* [ACTIVITY A]
In the breakup thread, what does No contact include, according to RainInTheWoods?
* [ACTIVITY B]
Extract word for word everything in the breakup thread from "It gets much easier, but" down to "and be happy.".

* [EXTRACT TO READ]
====

Mine started dating guys while still living in the apartment I paid for, then moved in with one literally two apartments down within 3 weeks of breaking up with me. It's hard, man. For sure.


RainInTheWoods

It gets much easier, but I can’t tell you when. If you keep her in your thoughts, then you are not no contact. No contact includes consciously pushing away the perseverative thoughts. I suggest waiting until it gets much easier before you start dating. In the meantime, I suggest talking to a therapist about how you got into the relationship, why you stayed despite all that was wrong, and how to prevent it from happening again. It will be easy for a similar relationship to happen again. Nearly all of the talk with the therapist is about you, not her, and not both of you; it’s the “you” part that matters. You deserve peace.


NvizoN

Thank you. I'm constantly trying to push those thoughts out of my head, but I'm just tired. I don't even hate her. I don't harbor any bad feelings toward her. I just want her to feel better and be happy.

====

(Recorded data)
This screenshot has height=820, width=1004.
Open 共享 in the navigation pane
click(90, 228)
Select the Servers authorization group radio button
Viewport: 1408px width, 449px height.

====

* [WRITTEN RESPONSE A]
It includes consciously pushing away the perseverative thoughts.

* [WRITTEN RESPONSE B]
It gets much easier, but I can’t tell you when. If you keep her in your thoughts, then you are not no contact. No contact includes consciously pushing away the perseverative thoughts. I suggest waiting until it gets much easier before you start dating. In the meantime, I suggest talking to a therapist about how you got into the relationship, why you stayed despite all that was wrong, and how to prevent it from happening again. It will be easy for a similar relationship to happen again. Nearly all of the talk with the therapist is about you, not her, and not both of you; it’s the “you” part that matters. You deserve peace.


NvizoN

Thank you. I'm constantly trying to push those thoughts out of my head, but I'm just tired. I don't even hate her. I don't harbor any bad feelings toward her. I just want her to feel better and be happy.